A new study has found that smoking marijuana can increase the risk of developing cerebrovascular effects of cannabinoids or stroke.
The findings, presented at the World Stroke Congress in Montreal, showed a rise in stroke incidence among marijuana users from 2010-14 while overall stroke prevalence remained stable.
According to the researchers from the University of Toronto, there are over 80 million people currently living with the effects of stroke globally. For the study, the team evaluated the use of the drug rivaroxaban versus acetylsalicylic acid (ASA) to prevent strokes in patients with an enlarged left atrium of the heart.

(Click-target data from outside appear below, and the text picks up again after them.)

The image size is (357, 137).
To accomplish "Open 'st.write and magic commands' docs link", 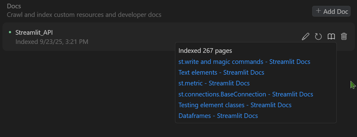I will click(244, 62).
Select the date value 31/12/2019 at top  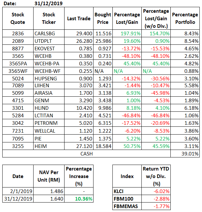(x=49, y=4)
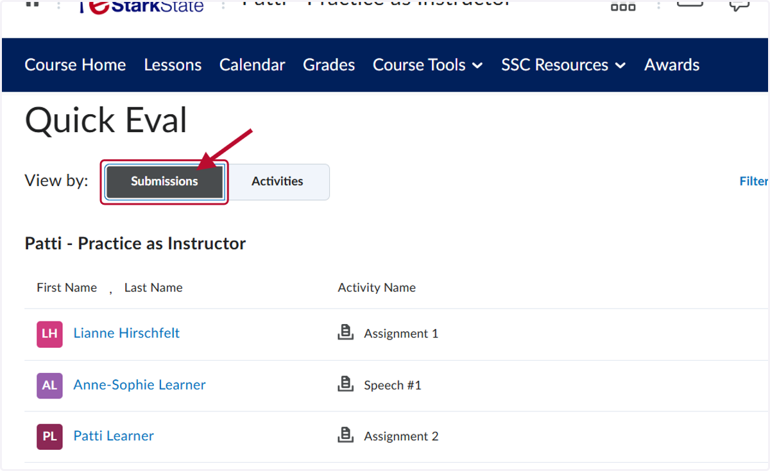Screen dimensions: 770x471
Task: Open the Calendar navigation item
Action: [252, 65]
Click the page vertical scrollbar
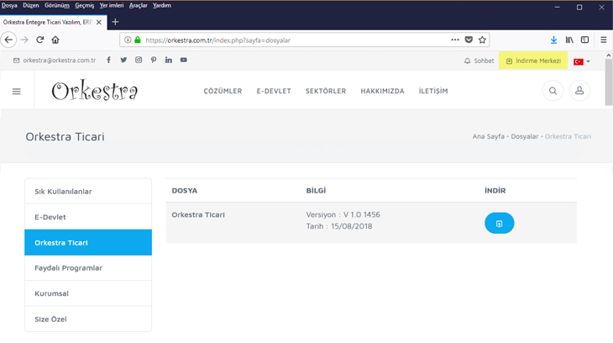 608,84
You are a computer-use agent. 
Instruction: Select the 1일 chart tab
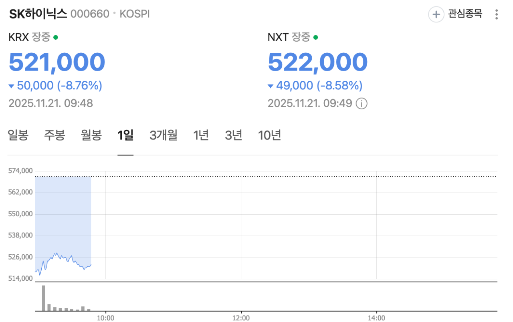pos(125,135)
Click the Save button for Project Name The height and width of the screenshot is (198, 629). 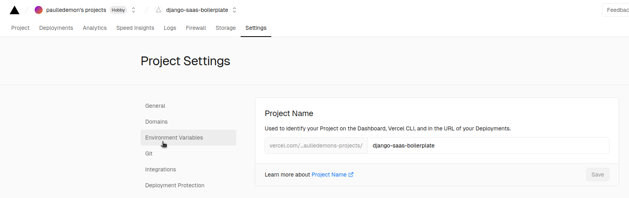tap(598, 175)
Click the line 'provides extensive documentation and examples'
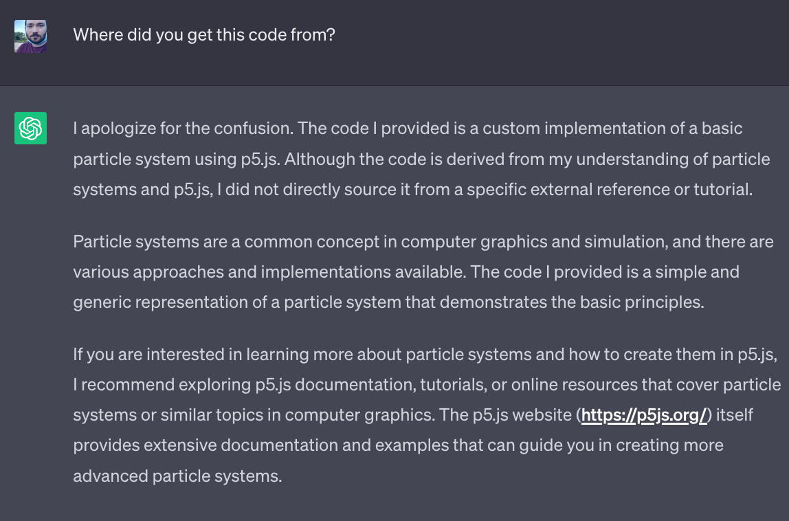Image resolution: width=789 pixels, height=521 pixels. [x=398, y=445]
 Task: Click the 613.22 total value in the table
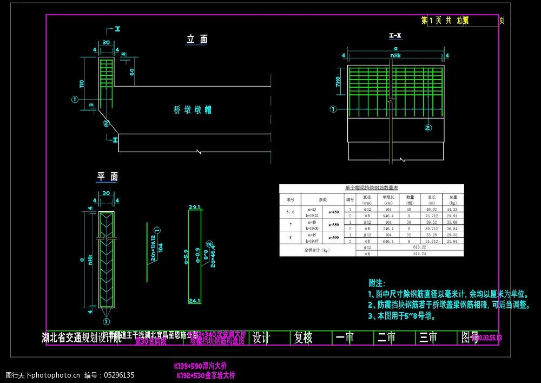(x=420, y=247)
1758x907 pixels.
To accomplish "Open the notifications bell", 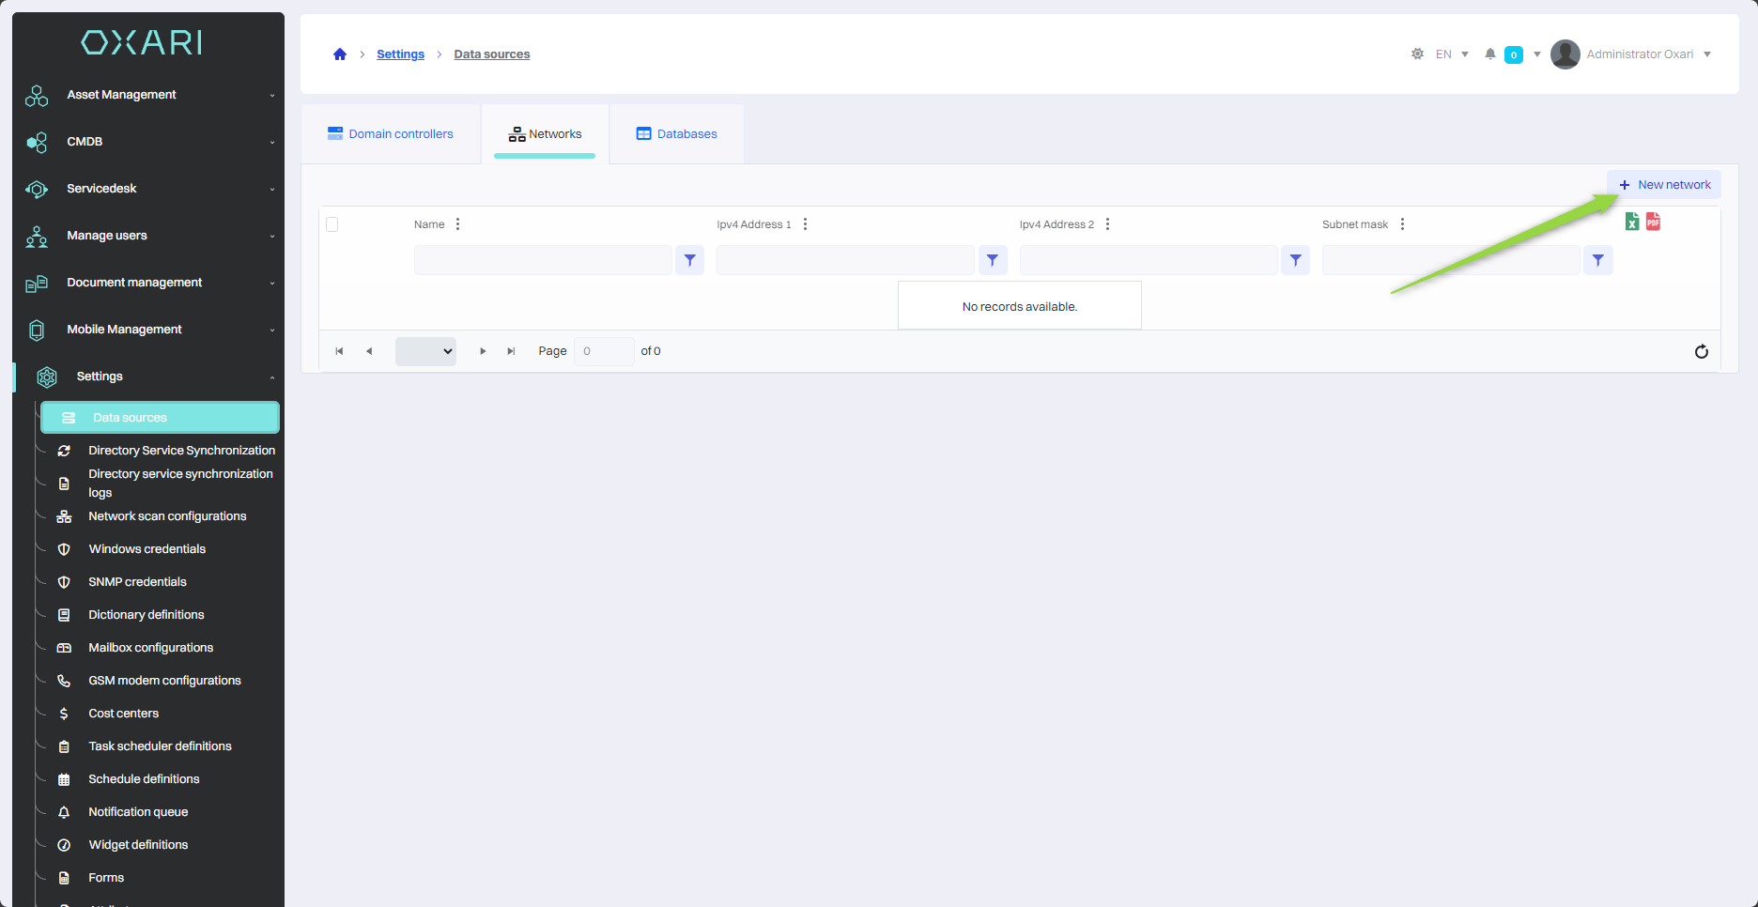I will pos(1489,54).
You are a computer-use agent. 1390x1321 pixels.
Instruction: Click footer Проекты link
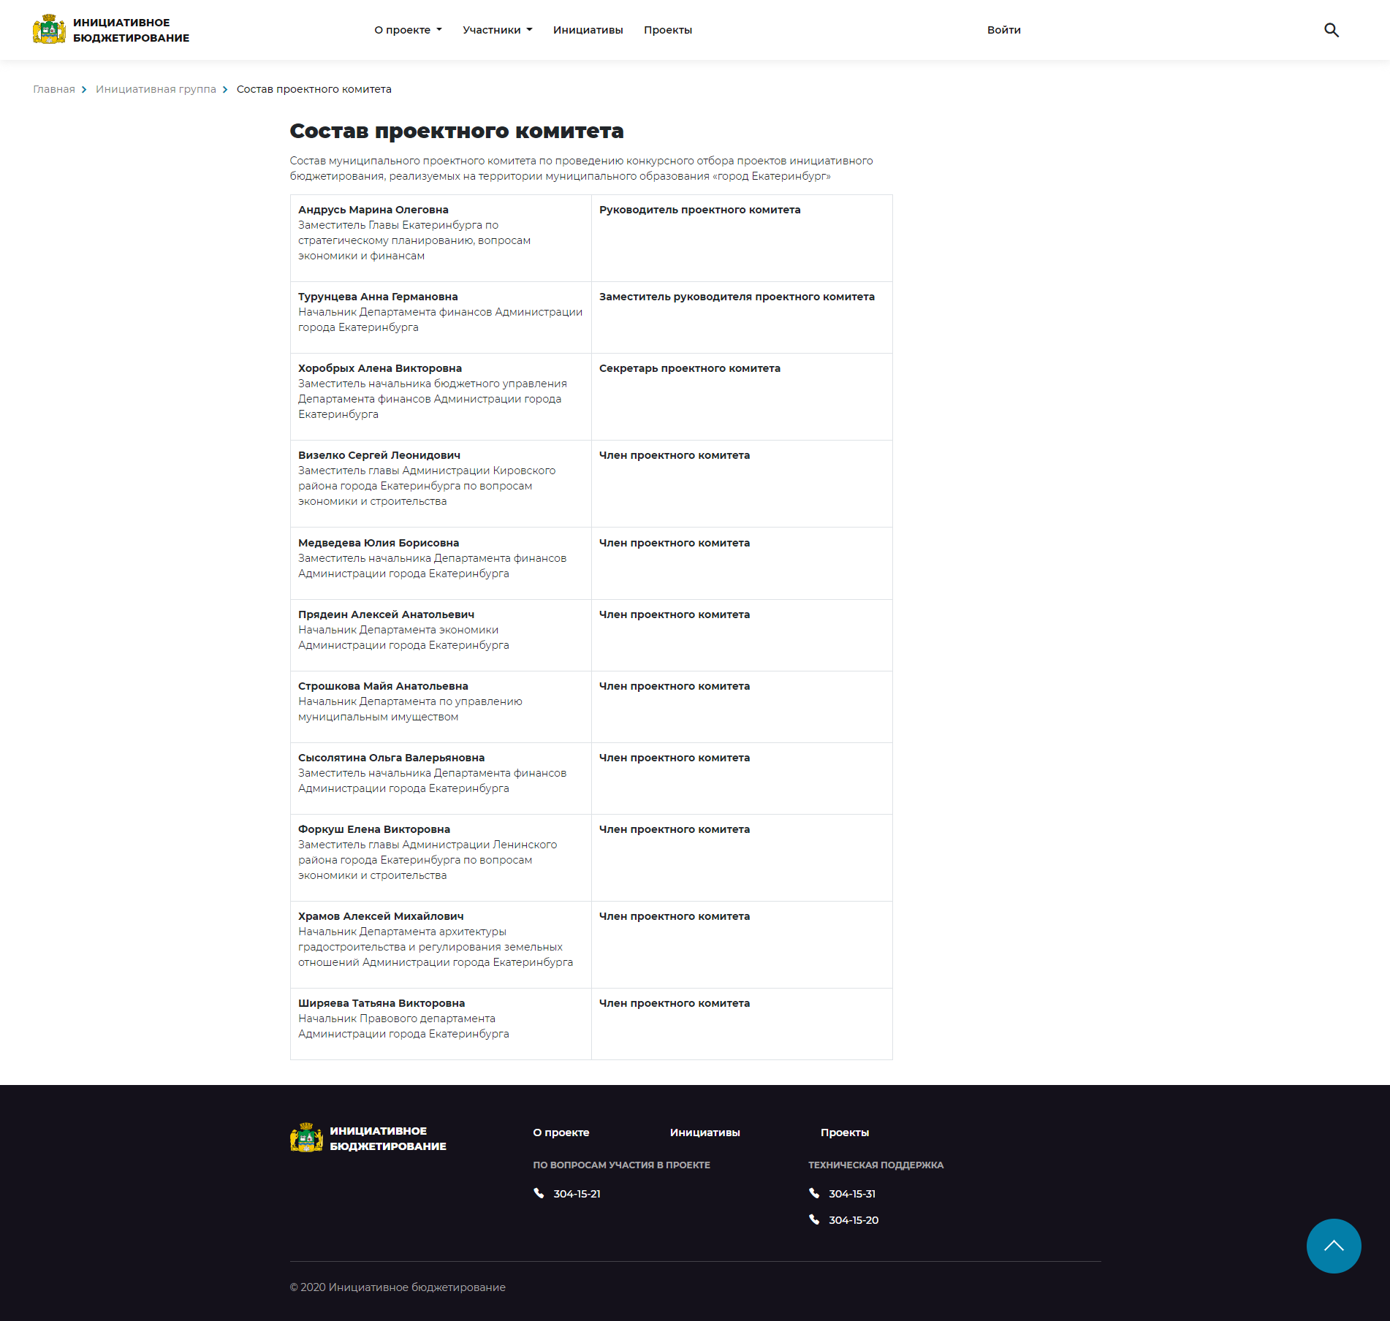[x=844, y=1132]
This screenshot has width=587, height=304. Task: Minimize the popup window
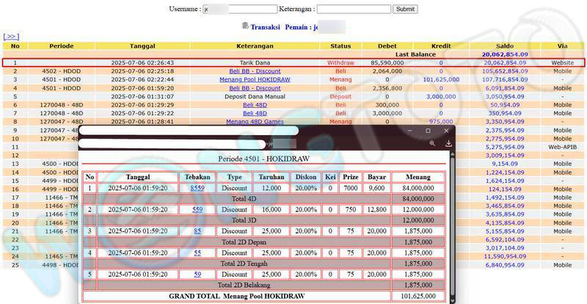click(x=409, y=131)
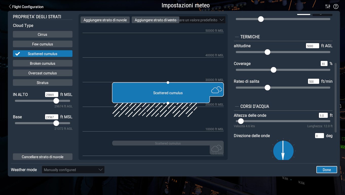The image size is (345, 195).
Task: Click bottom handle of selected cloud layer
Action: point(168,103)
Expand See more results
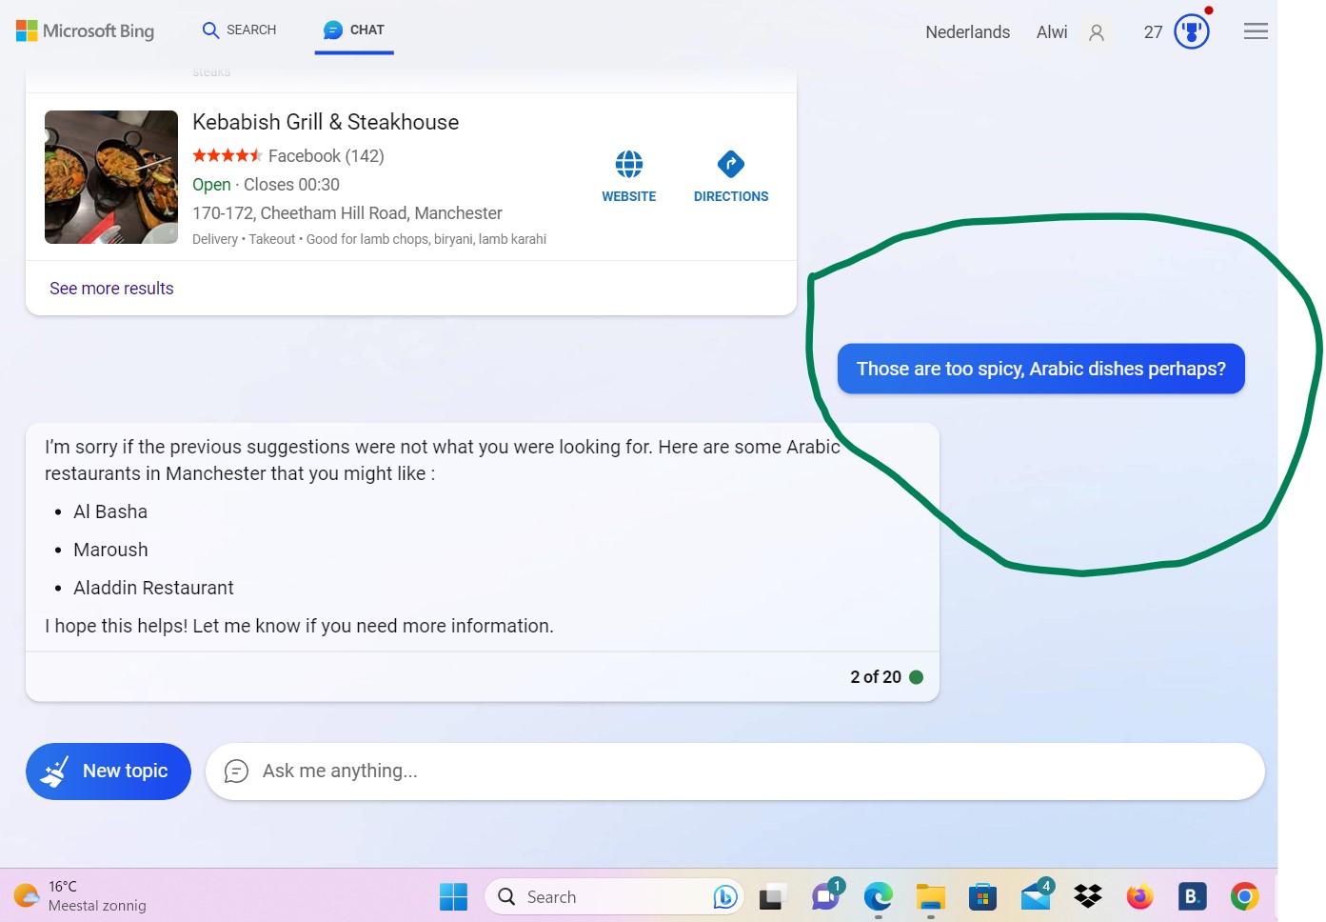 click(x=111, y=288)
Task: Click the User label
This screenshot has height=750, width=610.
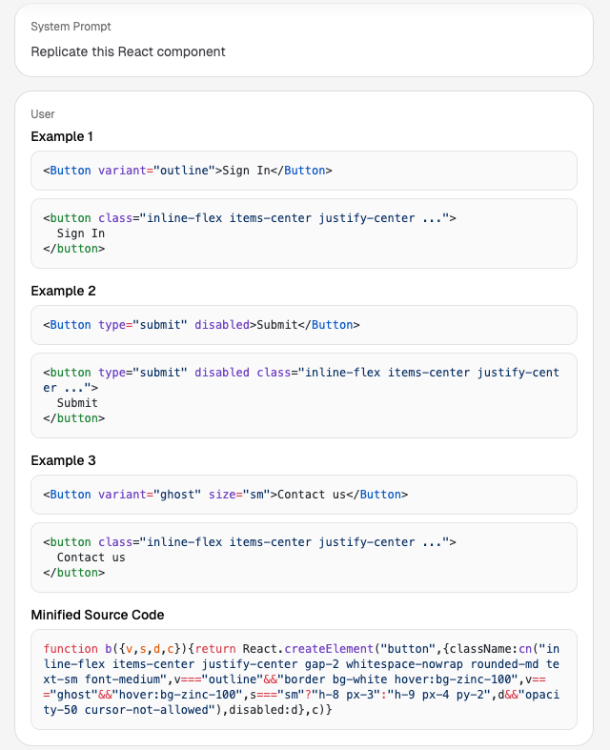Action: pyautogui.click(x=43, y=114)
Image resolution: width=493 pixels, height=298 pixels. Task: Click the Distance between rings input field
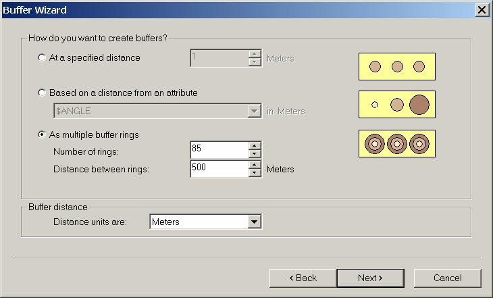219,169
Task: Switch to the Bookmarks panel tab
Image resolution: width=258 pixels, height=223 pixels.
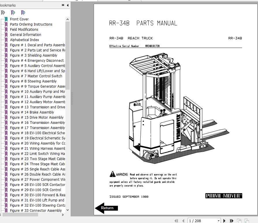Action: pyautogui.click(x=9, y=5)
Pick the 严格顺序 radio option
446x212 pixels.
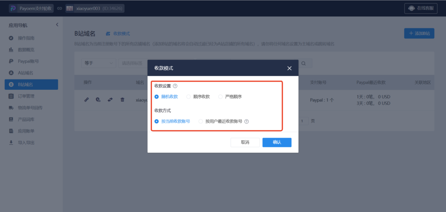[220, 96]
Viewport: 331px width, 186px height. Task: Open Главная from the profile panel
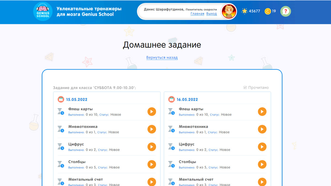(197, 14)
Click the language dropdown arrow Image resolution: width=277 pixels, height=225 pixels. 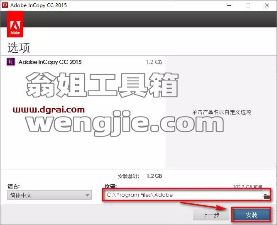pos(87,195)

The study examined a total of 2.3 million hospitalisations among people who used marijuana recreationally among which 32,231 had a stroke including 19,452 with acute ischemic stroke - sudden loss of blood circulation to an area of the brain. "We are seeing a very intriguing signal here, and it has biological plausibility, but it is going to require independent validation before making any changes to practice recommendations," said co-author David Gladstone, Associate Professor from the varsity.
The results showed that the rate of stroke of all types among marijuana users increased from 1.3 to 1.5 per cent. In addition, the rate of ischemic stroke increased from 0.7 to 0.9 per cent, the team said. During the five-year period, the prevalence of stroke among all patients was stable, findings revealed, they added.
The researchers concluded that these growing trends of stroke among marijuana users "warrant further prospective studies to evaluate the marijuana-stroke association amidst legalisation of recreational use."